Yesterday I went to see the doctor again as it was the end of the period in which he had signed me off for work. I knew I wasn't quite ready to go back and thought maybe next week.He looked at me, said I wasn't at all ready and said he wanted the concussion clinic to make the decision about when and how quickly I return to work.
He signed me off for 3 more weeks. I was gutted. Up to now, in 15 years of work, I doubt I've totalled 4 weeks off sick. By the end of this 3 week period I'll have topped 7 consecutive weeks.

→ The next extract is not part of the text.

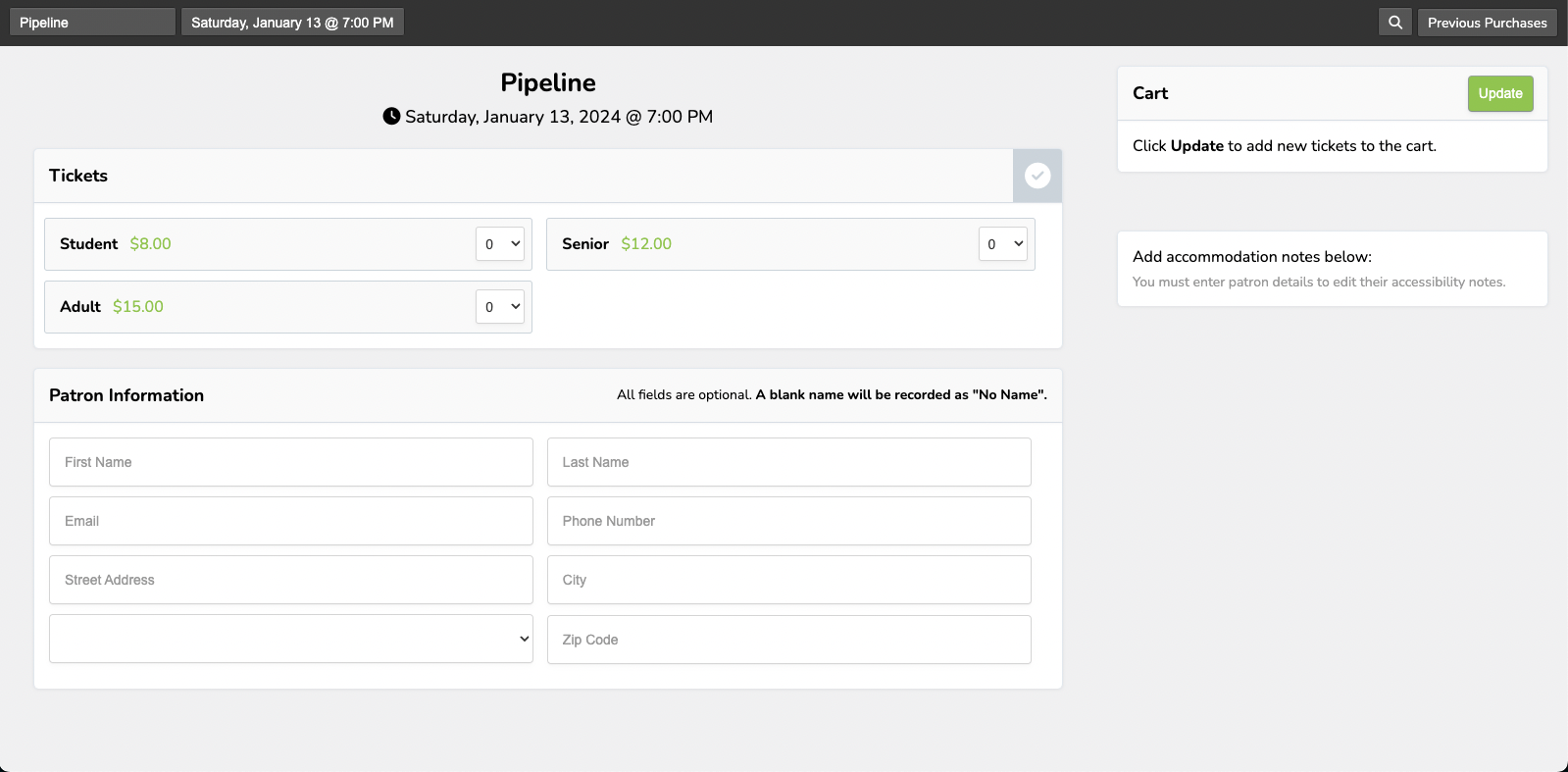Click the Student $8.00 price label
This screenshot has width=1568, height=772.
coord(150,244)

I expressed my dismay to work colleagues and friends - their response has been encouraging and realistic. "Embrace" this time and "make the most of".
My thoughts are mostly about what would God have me do in this time. Rest is clear - I need to rest to recover. But is there more to this rest? What more is there? Ps 23 comes to me again and has me thinking a lot (in a restful way though).
1 The LORD is my shepherd, I lack nothing.
2 He makes me lie down in green pastures,
he leads me beside quiet waters,
3 he refreshes my soul.
He guides me along the right paths
for his name's sake.
4 Even though I walk
through the darkest valley,
I will fear no evil,
for you are with me;
your rod and your staff,
they comfort me.
5 You prepare a table before me
in the presence of my enemies.
You anoint my head with oil;
my cup overflows.
6 Surely your goodness and love will follow me
all the days of my life,
and I will dwell in the house of the LORD forever.